TrueSight Capacity Optimization for Storage: Assessing the Requirements

This article helps BMC TrueSight CO administrators assess the size of the storage infrastructure to be analyzed in TrueSight Capacity Optimization, the required performance and helps them understand the risks behind each component involved in the solution.

Related Topics

Introduction

Managing the capacity of a storage environment is a technical challenge because of the amount of data to be collected and processed. When considering a typical datacenter, compute, network and storage represent each a third of the total complexity. This means that the amount of resources required to monitor the storage infrastructure is of the same order of magnitude as for compute or network.

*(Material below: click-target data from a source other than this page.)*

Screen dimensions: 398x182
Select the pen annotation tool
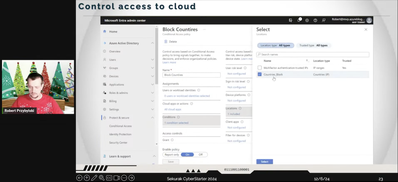(94, 178)
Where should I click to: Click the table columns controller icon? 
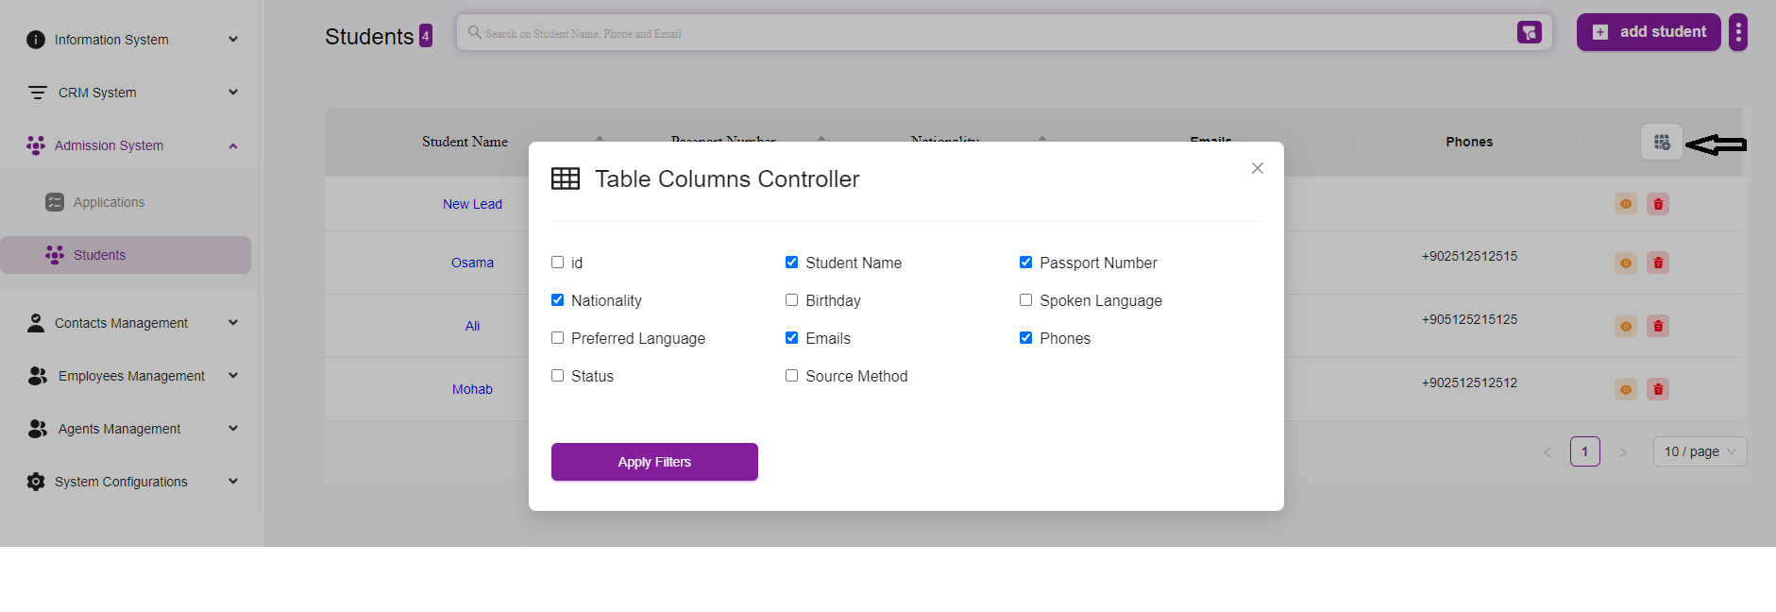(x=1662, y=143)
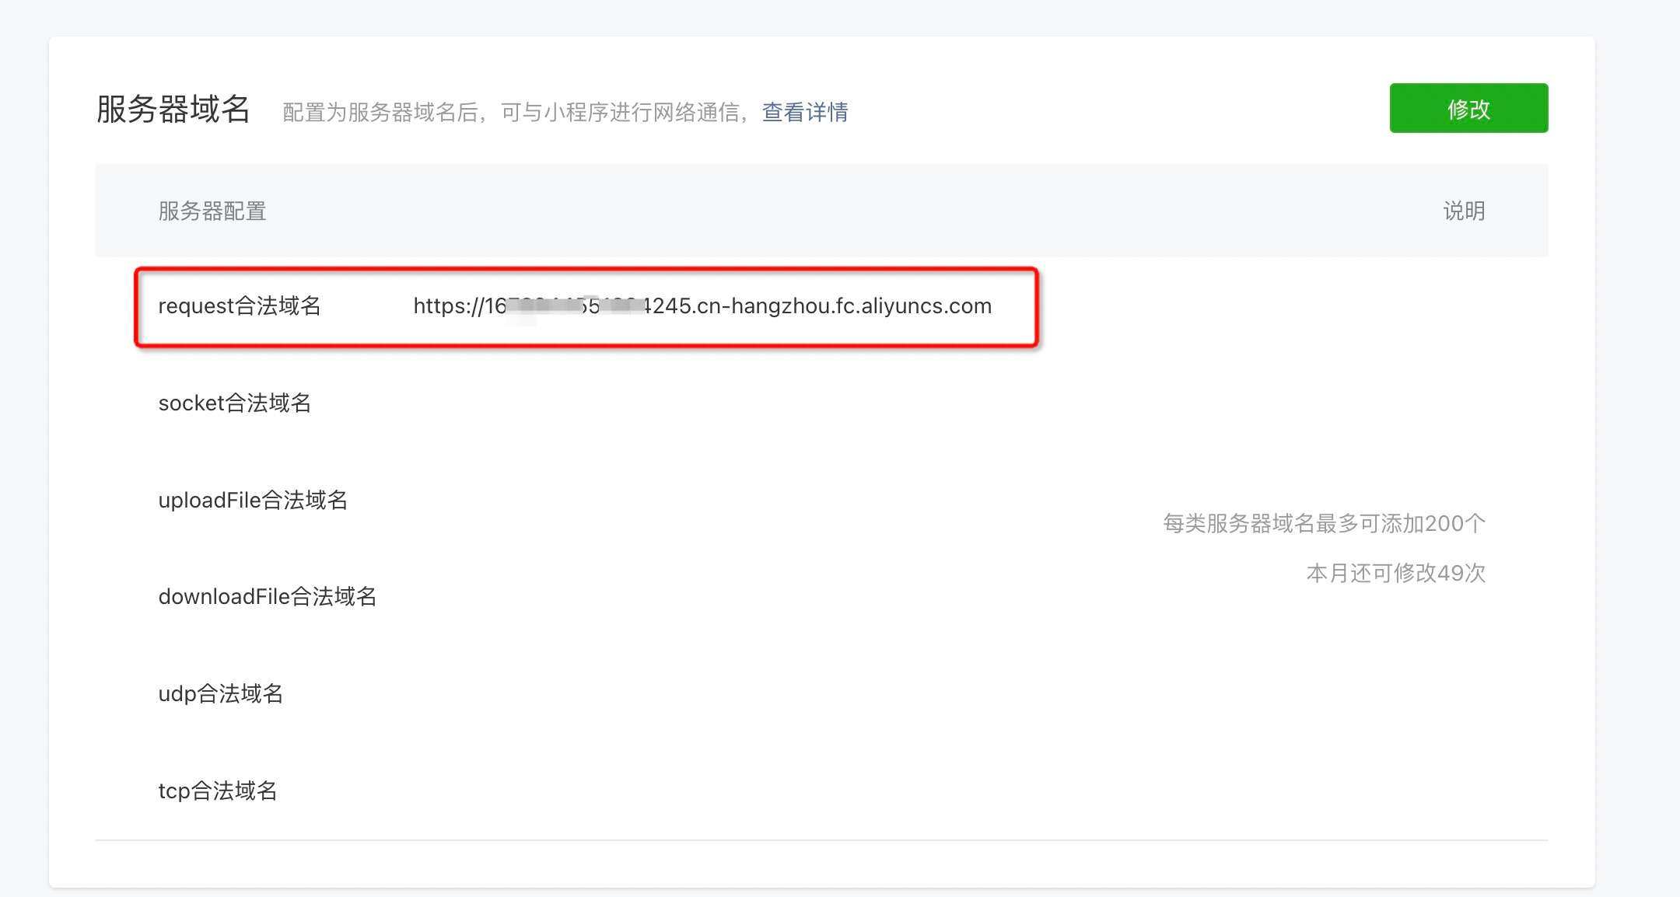This screenshot has width=1680, height=897.
Task: Click the green 修改 button
Action: click(x=1468, y=109)
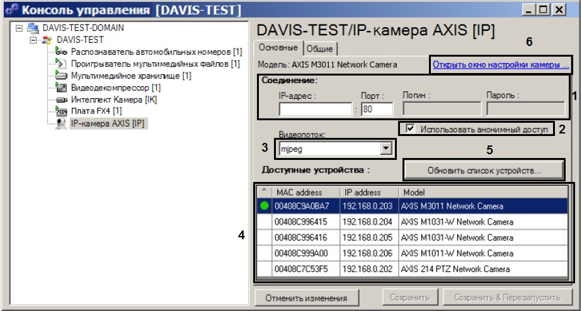Click the refresh device list button
The height and width of the screenshot is (311, 582).
[x=484, y=171]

This article helps BMC TrueSight CO administrators assess the size of the storage infrastructure to be analyzed in TrueSight CO, the required performance and helps them understand the risks behind each component involved in the solution.

EMC

BMC TrueSight Capacity Optimization for Storage relies on the EMC SMI-S Agent ETL for TrueSight Capacity Optimization to collect the storage metrics, which itself relies on the EMC SMI-S Provider (also known as ECOM).

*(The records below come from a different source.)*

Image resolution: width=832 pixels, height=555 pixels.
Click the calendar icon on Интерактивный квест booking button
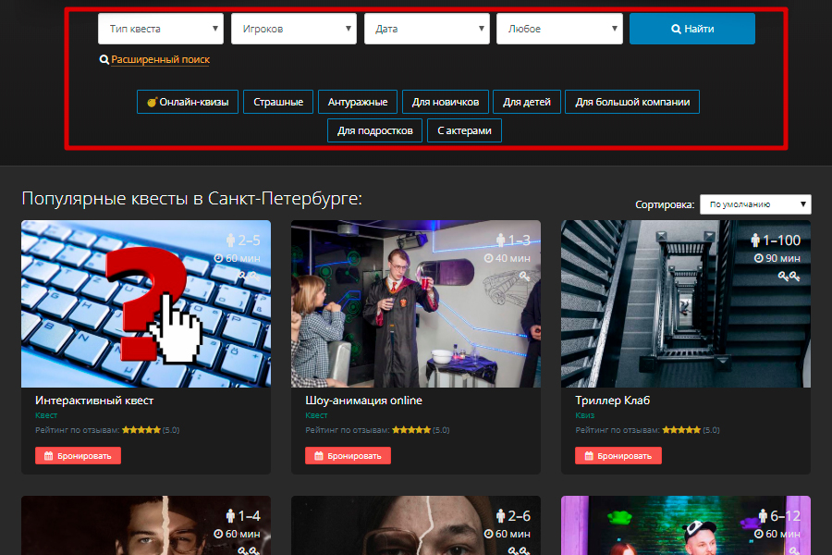(48, 456)
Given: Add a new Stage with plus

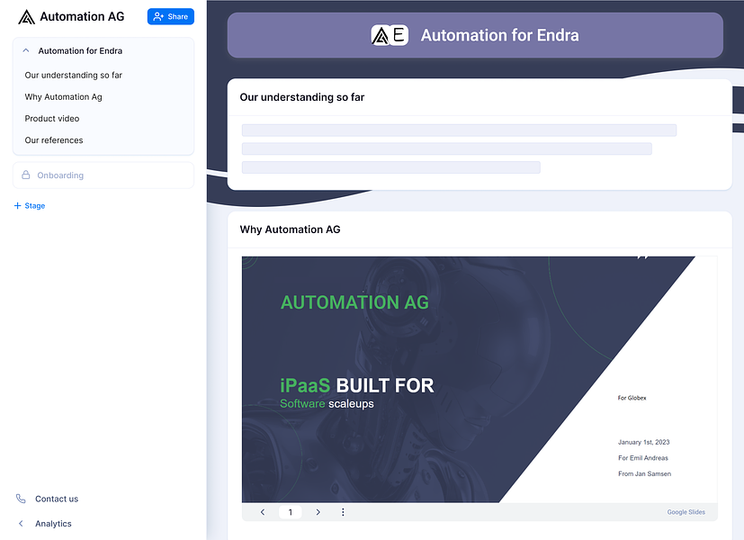Looking at the screenshot, I should pyautogui.click(x=30, y=206).
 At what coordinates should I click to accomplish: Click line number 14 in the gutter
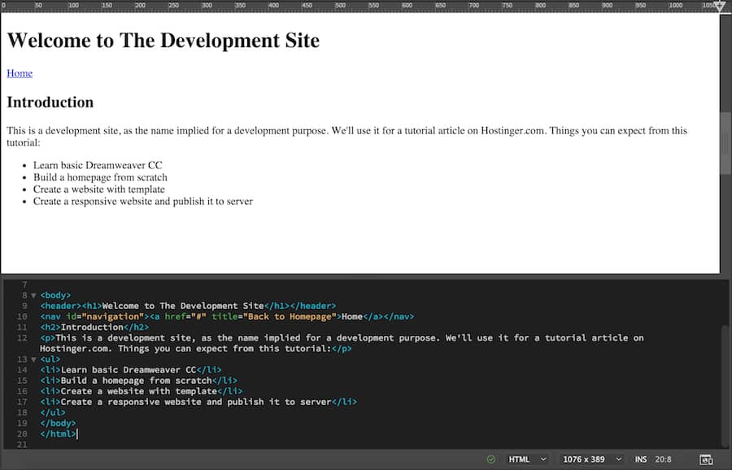(22, 370)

Architecture - EMC SMI-S Agent ETL for TrueSight Capacity Optimization

When collecting capacity and performance metrics on a large EMC storage environment, the following components come at play:

  • EMC SMI-S Provider (ECOM)
  • Sentry’s EMC SMI-S Agent ETL for TrueSight Capacity Optimization
  • BMC TrueSight Capacity Optimization
  • Database Server (Oracle or PostgreSQL)

EMC SMI-S Provider (ECOM)

Prerequisites

Note: Always install the latest supported version of the EMC SMI-S Provider which can be downloaded from [Dell EMC Support](//support.emc.com).
EMC NAS
EMC Hardware Supported version of the embedded EMC SMI-S Provider
EMC Celerra v8.1.0
EMC VNX v7.1.76-4
EMC Disk Arrays
EMC Hardware Supported versions of the EMC SMI-S Provider
v4.6.2.30 v8.3.0.3
CLARiiON (CX, CX3, AX series)*
CLARiiON (CX4, AX4 series)
VNX series
Symmetrix DMX (DMX-2, DMX-3, DMX-4 series)
VMAX (10K, 20K, 40K series)
VMAX (100K, 200K, 400K series)

* Older versions of EMC CLARiiON have been validated with EMC SMI-S Provider v4.4.

To manage EMC CLARiiON and VNX systems, the EMC SMI-S Provider needs to have network access to the Storage Processors of the CLARiiON and VNX systems. Administrator credentials are required to connect to the arrays.

To manage EMC VMAX and Symmetrix DMX systems, the EMC SMI-S Provider requires at least one LUN to be mounted from each array to manage. These special LUNs are called “gatekeepers” and are used for the communication between the Symmetrix array and the SMI-S Provider (which does not have an IP address). EMC recommends having between 4 and 6 gatekeeper LUNs for each managed array. Increasing the number of gatekeepers dramatically improves the performance of the EMC SMI-S Provider.

The system hosting the EMC SMI-S Provider requires:

  • 2 x 64 CPUs (or 2 virtual CPUs)
  • 8 GB of memory
  • 50 GB of disk, 10K rpm class
  • A 1Gb/s network adapter
  • A 4Gb/s dual port HBA
  • A supported 64-bit version of Windows Server or Linux

The SMI-S Provider needs to be configured with a “Heap Size” of 4 GB.

Scalability

EMC states that the EMC SMI-S Provider can manage up to 5 arrays, with up to 10,000 volumes each.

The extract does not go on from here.